Your task:
Please reproduce the records below word for word, starting with the line that contains "Locate an element" and going on through the line that contains "center [10, 111].", and nothing more.

Provided data:
########

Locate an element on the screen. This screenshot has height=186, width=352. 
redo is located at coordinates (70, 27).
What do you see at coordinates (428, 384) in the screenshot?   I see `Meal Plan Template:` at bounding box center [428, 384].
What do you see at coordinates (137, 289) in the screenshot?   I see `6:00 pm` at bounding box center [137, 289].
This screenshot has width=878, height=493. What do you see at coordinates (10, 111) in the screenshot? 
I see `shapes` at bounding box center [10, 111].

########

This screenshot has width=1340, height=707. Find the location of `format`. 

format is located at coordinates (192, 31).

########

Answer below:
Locate an element on the screen. This screenshot has height=186, width=352. 
redo is located at coordinates (70, 27).
What do you see at coordinates (428, 384) in the screenshot?   I see `Meal Plan Template:` at bounding box center [428, 384].
What do you see at coordinates (137, 289) in the screenshot?   I see `6:00 pm` at bounding box center [137, 289].
This screenshot has width=878, height=493. What do you see at coordinates (10, 111) in the screenshot? 
I see `shapes` at bounding box center [10, 111].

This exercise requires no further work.